I thought of the story I had heard of Jane Fonda betraying the prisoners and her exposure of the secreted notes passed from POW’s to her resulted in severe beatings and deaths of several inmates. After touring the prison I began to question the accuracy of this story I had never doubted previously. I found numerous websites, including Snopes, completely debunk this story and tell of how it was basically a complete and absolute lie. Fonda did pose for a picture on an anti-aircraft gun, but that was the extent of her “treasonous” activities. When she toured the prison she in fact brought letters and packages from the families of the prisoners, and brought letters home with her from the prisoners. Fonda was even said to have met with and called many of the wives of them men she met, reassuring them of their treatment and well-being.

I can’t help but be incredibly angry that this lie still circulates, and that many Americans believe it to be truth. It seems as though we have engaged in a systematic propaganda campaign ourselves. In recent years the stories of Jessica Lynch and Pat Tillman have been found to have been largely fabricated by the US gov’t to drum up American support for largely unpopular wars. I wonder how many more stories are untrue that have been yet to have been exposed.
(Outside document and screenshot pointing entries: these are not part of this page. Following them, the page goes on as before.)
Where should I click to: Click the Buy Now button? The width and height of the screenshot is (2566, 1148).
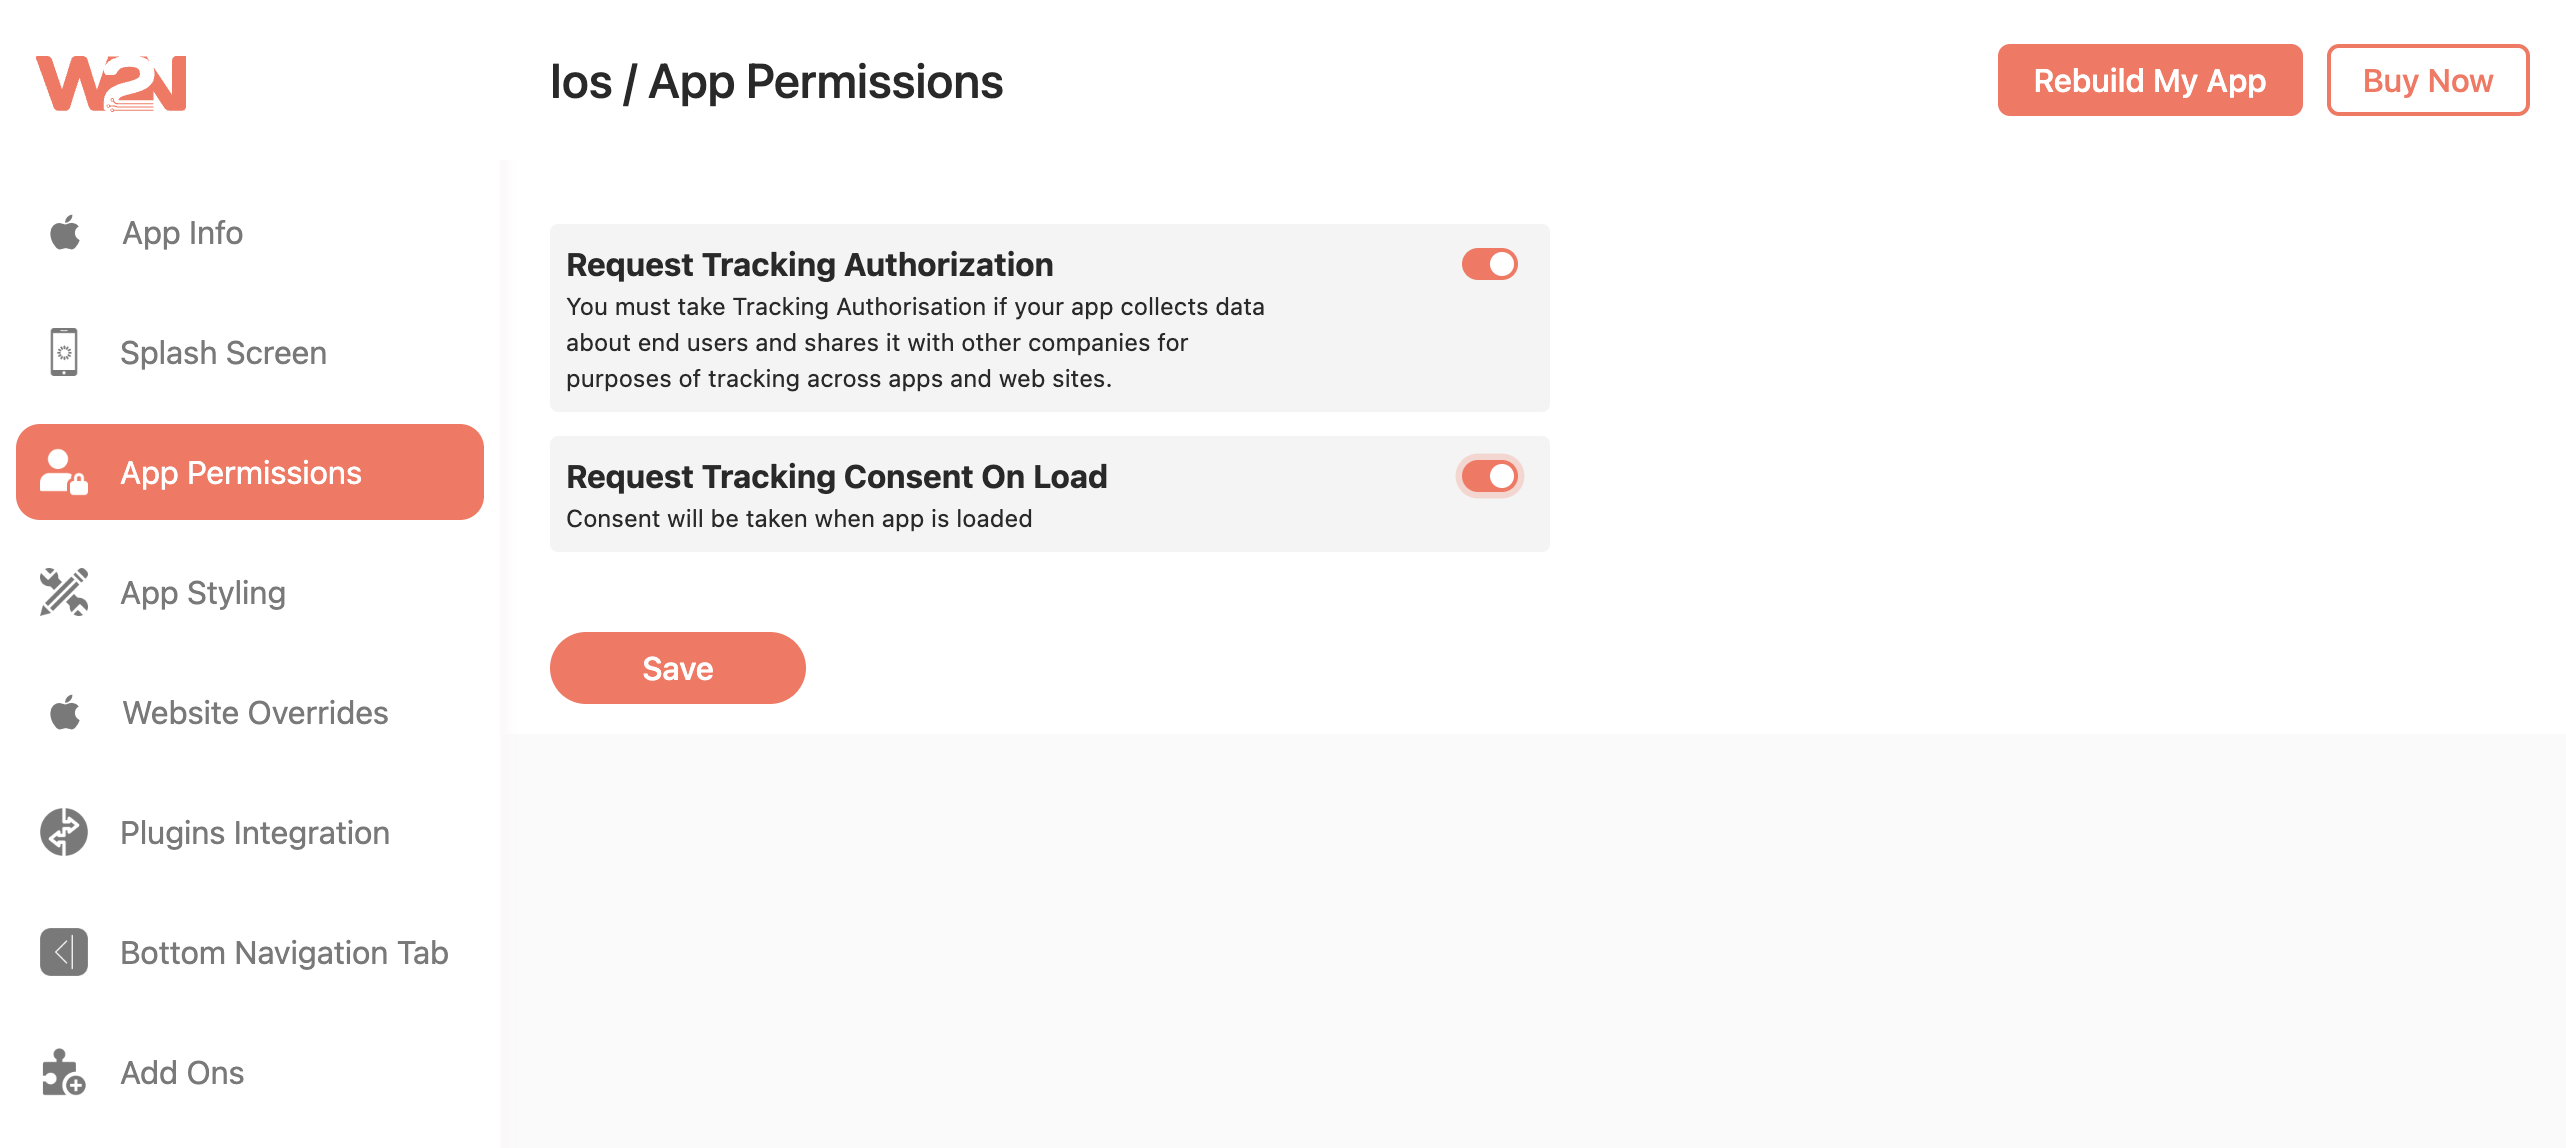click(x=2427, y=80)
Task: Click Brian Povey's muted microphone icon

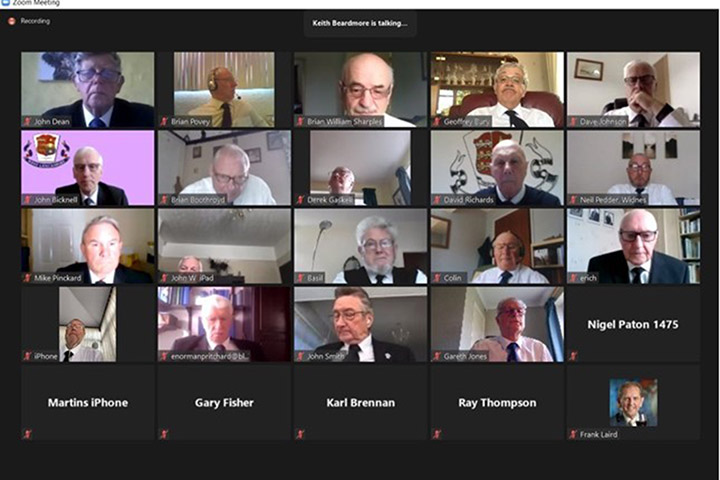Action: 164,122
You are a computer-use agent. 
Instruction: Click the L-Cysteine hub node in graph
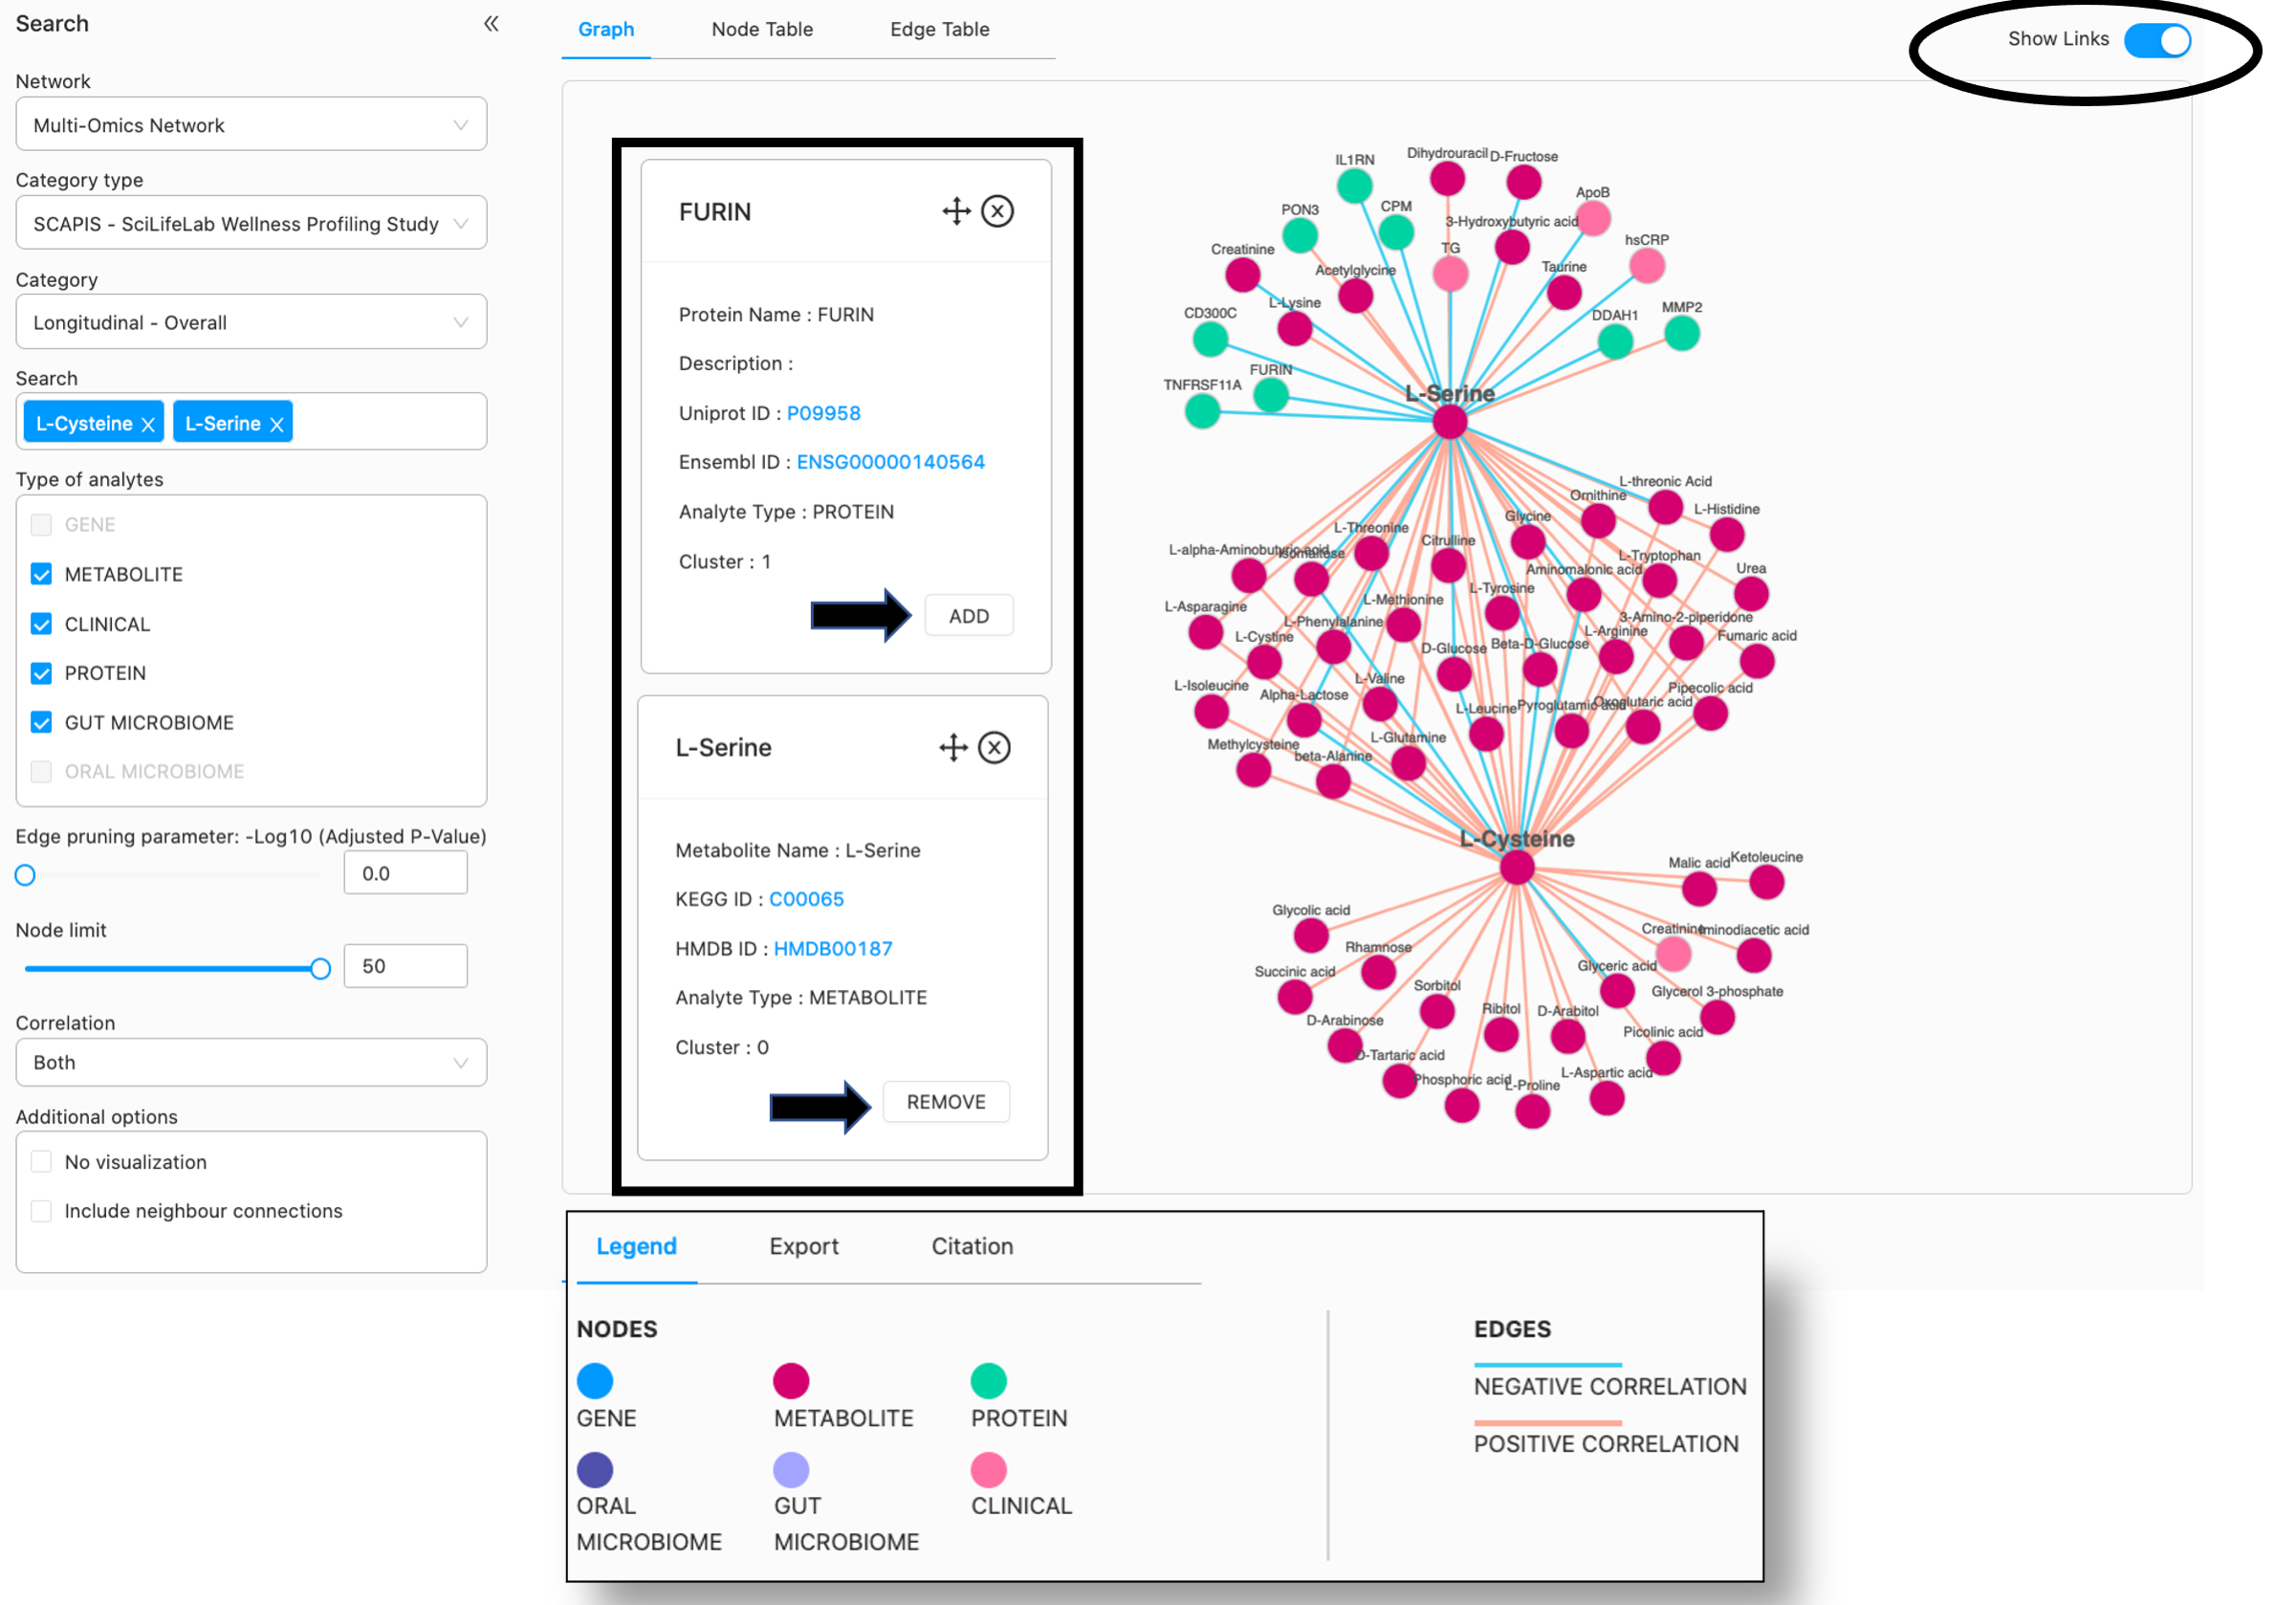tap(1516, 867)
From Hoa Loa we walked to the Ho Chi Minh complex which houses “Uncle Ho’s” mausoleum with his remains on display, the presidential palace, and One Pillar pagoda.

We went to the Ngoc Son temple which is on an island in the middle of Hoan Kiem lake. The lake is famous for a myth regarding a king who drove out the Chinese in the 15th century with a sword he had received from heaven.
As he was paddling in the lake one day a golden tortoise rose from the waters and snatched the sword back, disappearing into the depths. Now an ancestor of this mythic tortoise is on display in the pagoda on the island, and throngs of people come every day to pay homage to this stuffed turtle.

Later in the evening we attended a traditional Water Puppet show ($5) by the lake. These shows exist only in Vietnam, and Hanoi is supposed to be the best place to view them. They originate at least 1000 years ago, and were developed by rice farmers using water flooded rice paddies as their stage. There is live traditional music playing while a multitude of different puppets emerge from the water and perform skits that last a few minutes each. Obviously the meaning was lost on us as we enjoyed watching a young boy in front of us hysterically laughing throughout most of the play, but it was incredibly beautiful and fascinating to watch.

I finished the night off with a $2 pedicure, the first of many more spa treatments I plan to go. I ordinarily never indulge in these treatments, and consider them largely a frivolous waste of money, but to see these prices how can one resist?